***** Passage given *****

Wednesday, January 17, 2018

Accept no substitutes

You know, when nothing else will do, nothing else will do. Nothing. Else.

For lunch today I wanted ramen noodles. Hell, I've wanted ramen for a week now. But I've eaten lunch at home making myself be satisfied with whatever we've had; starving children somewhere would love to have what I've had for lunch in the last seven days, I get it. This is the very definition of a First World Problem, I get that too. Indeed I should probably capitalize that for proper emphasis. But I wanted ramen.

So I made a detour going home from work, to the local supermarket to buy ramen noodles. And I hit the mother lode of ramen too: shrimp ramen. It's better than beef or chicken or most of the truly bizarre ramens. I'm listening to the microwave as I write, waiting for my culinary delight to be ready.

Ding! The timer has went off, and so in a minute shall I be. Salty, salty ramen awaits!

Should I have chips with it?

Monday, January 15, 2018

Too many holidays

Today is Martin Luther King Day. It is the second of ten Federal holidays this year, the first having been New Year's Day. You know how many of those holidays I get to take off?


You know how many of them most anybody else gets to take off?


You know what this tells us?

That we taxpayers have to work extra days so that government employees can get five more days off than we do. They get to work a week less each year than taxpayers do. And that after the vacation, sick, and personal days they, uh, earn.

Just another reason I'm a conservative folks.

Sunday, January 14, 2018

Faith isn't unreasonable

I sell for a company located in Springfield, Ohio: Electric Eel Manufacturing, which is where to go for all your drain cleaning needs. They make the best products on the market, and I say that not simply because I sell them but because it's true. But this is about more than that. It is about the people who make up the company, but also, I hope, about a little bit more.

As I drove there awhile back from Detroit, in the wee hours of the day, I was nearing a little town called North Baltimore. There is a truck stop at the exit for the town, and I often stop in for a respite, a coffee, or a snack. I was planning to do that this day but as I approached a little voice said, "Why don't you just go on?", and I thought, yeah, why not, might as well make some time. So I drove by.

Urbana, Ohio is about 30 miles from Springfield. I thought I might get a coffee that time around, and hit my left turn signal to run into a Tim Horton's. But that same voice said, "You're so close. Just get to the factory." So I thought again, I might ought to, and I am quite close. I went on.

I parked at the plant, took a few things into the front offices, and went back out to take my van to the loading dock to pick up my order. I turned the key, and was greeted by a simple little click which I recognized immediately. My starter had went out. But rather than being upset, even though I knew the repair would be costly and that my day would be seriously delayed, I right away thought that I was glad I was there and not in North Baltimore or Urbana.

In part I knew this was fortunate because the people at Eel, good folks all, would help me, and they did. We tried a jump start and a few other things which unfortunately didn't work, and then the shop foreman called their mechanic, who took me in right away. He had me fixed up and I was back at the plant by 11 O'clock, loading and getting ready to get back to Detroit much earlier than I had feared a few hours before.

*****

**Written request**: Continue the blog post about the van's starter failing at the Springfield plant, picking up right after its final sentence.

***** Source data *****

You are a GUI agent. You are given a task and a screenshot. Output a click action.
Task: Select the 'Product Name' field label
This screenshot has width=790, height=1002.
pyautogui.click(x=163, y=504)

*****

**Result below**:
I had told several friends earlier in the day about my almost stopping but not. I related this story to another fellow right before I left. John said simply, "It was the Holy Spirit." The instant he said that I agreed, "You're right. It was."

Now we might look at this in different ways. It could be objected that if it was God trying to help me, "You still needed an expensive van repair. Why would you be thankful to Him for that?" But we all know the obvious response, don't we? My situation would have been much worse in the earlier part of the day in more isolated places.

Still, this doesn't prove that it was the Holy Spirit. It is a matter of faith, mine and John's and surely several other folks at Electric Eel and among readers, that it was. And this leads to the key trouble which people not of faith have with such an insistence. They will themselves insist that such faith is irrational.

But is it rational, irrational, or in fact beyond reason? Being beyond reason doesn't mean that faith is wrong; it doesn't actually mean that faith is irrational either. I rather believe that faith, so long as it is not childish and thus genuinely irrational, is actually quite reasonable. Saying that you believe by faith that aardvarks speak English is obviously irrational, as any absurd assertion must be. As such, we can dismiss such a belief as not a true example of real faith. But the idea that an omnipotent, caring being might help us along the way is certainly not irrational. A faith in that sort of being most definitely cannot be called unreasonable.

Oh, you might argue that such a being doesn't exist. Yet that is a separate question, and we're already past that if we presume He does: if A, then B is logical on its own terms. It still fulfills any demand for rationality beyond simply holding the supposed blind faith which many of the seriously religious are accused of having.

I have faith that the Holy Spirit kept me going so that I could get easier help at my ultimate destination. I find the thought indeed eminently rational. You may not agree that that was the case. But I do think you're being unfair to say that my thoughts are therefore irrational. Even if you don't believe that was the case, at least don't think I childishly believe in the Flying Spaghetti Monster.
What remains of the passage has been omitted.